Source passage ▸
────────────────────

Regulatory assets, net of regulatory liabilities, decreased $57.3 million to $657.7 million at June 30, 2010, from $715.0 million at December 31, 2009. Total regulatory assets decreased $45.3 million due primarily to the $11.5 million amortization of deferred storm costs, $10.5 million decrease in previously deferred fuel expense, $7.5 million decrease in deferred employee benefit costs, $5.6 million decrease in amounts due from customers for future income taxes and $5.6 million amortization of previously deferred amounts for the Wolf Creek outage. Regulatory liabilities increased $12.0 million due primarily to a $12.5 million increase in removal costs for amounts included in our prices, but not yet spent to remove retired assets, and a $4.9 million increase resulting from the increase in the fair value measurement of fuel supply contracts. Increases in regulatory liabilities were partially offset by a $13.7 million decrease in our refund obligation related to the RECA and a $3.4 million decrease in the fair value of our NDT assets.

Unamortized investment tax credits increased $26.8 million due principally to incentives we earned related to investments in plant within the state of Kansas

LIQUIDITY AND CAPITAL RESOURCES

Overview

Available sources of funds to operate our business include internally generated cash, Westar Energy’s revolving credit facility and access to capital markets. We believe we will have sufficient cash to meet our day-to-day requirements including, among other items, funding our operations, making interest payments and paying dividends. Uncertainties affecting our ability to meet cash requirements include, among others, factors affecting revenues described in “– Operating Results” above, economic conditions, regulatory actions, compliance with environmental regulations and conditions in the capital markets.

────────────────────

Instructions ▸
A: Answer these questions using the passage on regulatory assets and liquidity, one line each:
(i) By how much did regulatory assets, net of regulatory liabilities, decrease from December 31, 2009, to June 30, 2010?
(ii) What was the main reason unamortized investment tax credits increased?
(iii) Whose revolving credit facility is named as a source of funds?
B: Repeat word for word the part of the passage on regulatory assets and liquidity starting with "Available sources of" and going on through "the capital markets.".

(Text and element pointing items)
────────────────────

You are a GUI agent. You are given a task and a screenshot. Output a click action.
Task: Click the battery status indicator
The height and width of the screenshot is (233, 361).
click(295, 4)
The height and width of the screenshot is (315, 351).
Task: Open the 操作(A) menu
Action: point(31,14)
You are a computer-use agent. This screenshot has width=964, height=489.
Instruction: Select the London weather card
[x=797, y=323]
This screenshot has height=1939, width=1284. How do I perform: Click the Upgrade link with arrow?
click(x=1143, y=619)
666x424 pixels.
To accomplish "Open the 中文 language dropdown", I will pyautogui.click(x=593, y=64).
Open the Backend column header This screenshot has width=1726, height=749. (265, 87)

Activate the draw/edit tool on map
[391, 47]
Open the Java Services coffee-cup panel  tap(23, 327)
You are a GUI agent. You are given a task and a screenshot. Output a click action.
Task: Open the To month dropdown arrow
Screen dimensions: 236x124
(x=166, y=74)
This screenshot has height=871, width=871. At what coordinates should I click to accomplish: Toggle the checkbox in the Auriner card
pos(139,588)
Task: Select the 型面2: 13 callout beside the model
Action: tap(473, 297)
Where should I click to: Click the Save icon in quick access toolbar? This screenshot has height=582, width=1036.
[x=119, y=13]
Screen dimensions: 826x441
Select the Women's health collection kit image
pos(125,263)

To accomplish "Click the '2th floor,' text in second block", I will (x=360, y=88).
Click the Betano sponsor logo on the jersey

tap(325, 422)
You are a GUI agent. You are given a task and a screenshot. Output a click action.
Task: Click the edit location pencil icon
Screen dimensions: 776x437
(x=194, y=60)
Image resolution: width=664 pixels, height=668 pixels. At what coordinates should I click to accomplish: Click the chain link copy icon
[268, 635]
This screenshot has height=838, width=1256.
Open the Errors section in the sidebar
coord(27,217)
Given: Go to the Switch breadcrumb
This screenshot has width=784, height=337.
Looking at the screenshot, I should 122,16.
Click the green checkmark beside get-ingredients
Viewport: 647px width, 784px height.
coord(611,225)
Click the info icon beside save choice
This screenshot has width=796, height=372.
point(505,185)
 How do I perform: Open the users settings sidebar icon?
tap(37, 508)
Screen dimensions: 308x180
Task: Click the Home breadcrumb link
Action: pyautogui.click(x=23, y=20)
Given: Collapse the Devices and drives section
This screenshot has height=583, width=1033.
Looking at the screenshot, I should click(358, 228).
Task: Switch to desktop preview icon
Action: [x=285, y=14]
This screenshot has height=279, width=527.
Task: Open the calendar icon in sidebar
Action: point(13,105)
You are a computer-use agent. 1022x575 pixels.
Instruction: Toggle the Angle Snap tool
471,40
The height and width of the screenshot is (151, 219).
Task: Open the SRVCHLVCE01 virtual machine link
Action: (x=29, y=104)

────────────────────

Response list ▸
A:
(i) $57.3 million
(ii) Incentives earned related to investments in plant within the state of Kansas
(iii) Westar Energy's

B:
Available sources of funds to operate our business include internally generated cash, Westar Energy’s revolving credit facility and access to capital markets. We believe we will have sufficient cash to meet our day-to-day requirements including, among other items, funding our operations, making interest payments and paying dividends. Uncertainties affecting our ability to meet cash requirements include, among others, factors affecting revenues described in “– Operating Results” above, economic conditions, regulatory actions, compliance with environmental regulations and conditions in the capital markets.